For about the last year, my wife and I have purchased several household items in bulk from Amazon. Not only is the shipping free, but we don’t pay sales tax and we rack up lots of bonus points on our Amazon card by doing this. Our philosophy is that if Amazon has the same or even a slightly higher price than our local shopping outlets, we buy the bulk item from Amazon. Here’s the process we use to ensure that we’re getting a good deal.

First, we do weekly checks of the level of our supplies. We check the amount of diapers, baby wipes, laundry detergent, shampoo, soap, cleaning agents, toilet paper, and so on. This is part of our normal routine for preparing our weekly shopping list – if we notice an item is getting low, we add it to the list.

Next, we check for prices on Amazon for some of the bulk items before we go shopping. We just look up the items we need on Amazon and note their prices and their sizes. Here are four examples from a recent shopping trip:

Lever 2000 Energize (our preferred soap) @ $17.41 for 24 bars, or $0.73 a bar
Pampers Cruisers (stage 4) @ 39.79 for 140 diapers, or $0.28 a diaper
Pampers Wipes @ 23.54 for 770 wipes, or $3.06 per 100 wipes
Colgate Total @ 22.41 for 6 7.8 oz. tubes, or $0.48 per ounce

Notice how we’ve broken them down into cost per unit, so we can easily make comparisons at the store. Also, to save time, we keep most of our regular purchase items bookmarked so we can quickly run through them and retrieve prices – they actually vary quite a bit, and there are times when Amazon is the better deal and our store is the better deal.

What about other brands? We generally follow Consumer Reports’ recommendations for item quality and because of that we rarely have significant problems with items not working like we hoped. Even though the prices are often higher per unit, it’s worth the additional price on such items if you’re not finding them frustrating or of low quality. That doesn’t mean we completely abandon sale items; we generally find about four or five brands of each item acceptable and will buy these if there is a significant discount.

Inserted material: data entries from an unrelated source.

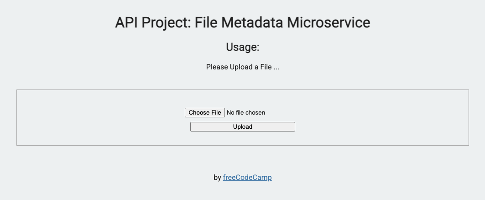Submit the form with the Upload button

click(x=243, y=127)
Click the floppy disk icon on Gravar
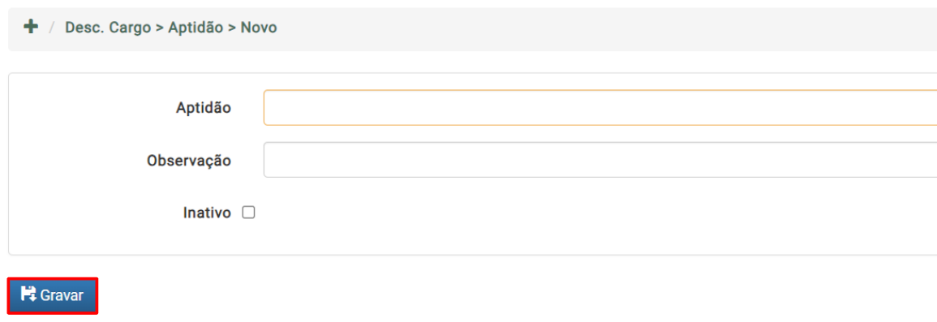This screenshot has height=322, width=937. [x=28, y=294]
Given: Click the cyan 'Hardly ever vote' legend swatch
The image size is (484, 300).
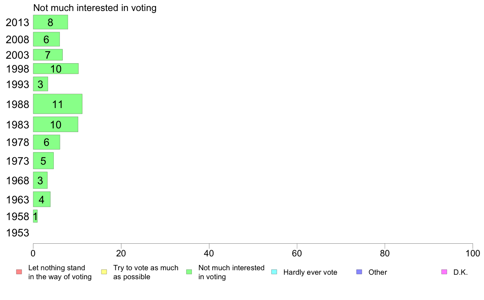Looking at the screenshot, I should 274,272.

Once we have our Amazon prices in hand, we head to the store. We generally buy most of our bulk items at a warehouse store, so we buy our bulk items there first. We usually do any needed cost-per-unit math on our cell phones and then buy the option that has the lowest cost per unit – to a degree. If the prices are very close, we usually go with Amazon because (1) they deliver to the doorstep, (2) we earn more points through them, and (3) sales tax (in some cases).

What about coupons? If we happen to have a coupon for an item, we bring it along and use it in our calculations at the store. If the item is still cheaper at Amazon, we don’t use the coupon – in fact, I’ve actually handed coupons to other shoppers in this situation that were appearing to be about to buy the item.

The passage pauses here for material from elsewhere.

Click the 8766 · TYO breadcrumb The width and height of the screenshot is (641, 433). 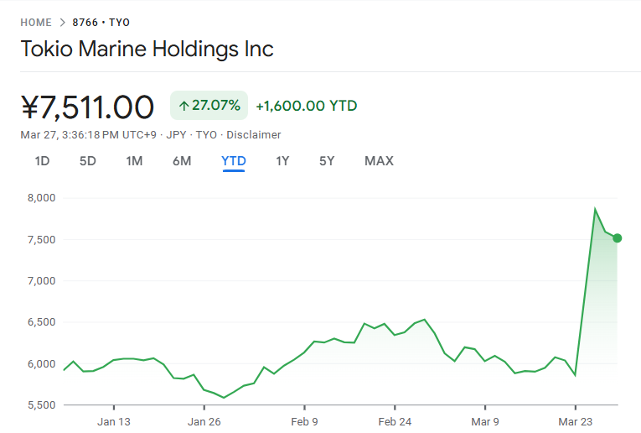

Doesn’t this take a lot of time? Not really. Usually, both of us go shopping (we make an activity out of it with our child, trying to instill a healthy and rational way to shop, and we usually interrupt it in the middle with a trip to a park and a picnic lunch) and one of us is looking for items while the other is calculating prices. It doesn’t really add any significant time to the equation, especially if you would actually spend any time at all comparing two items and trying to decide which one is the better deal. That’s what we do – we just have a plan when we walk in the door.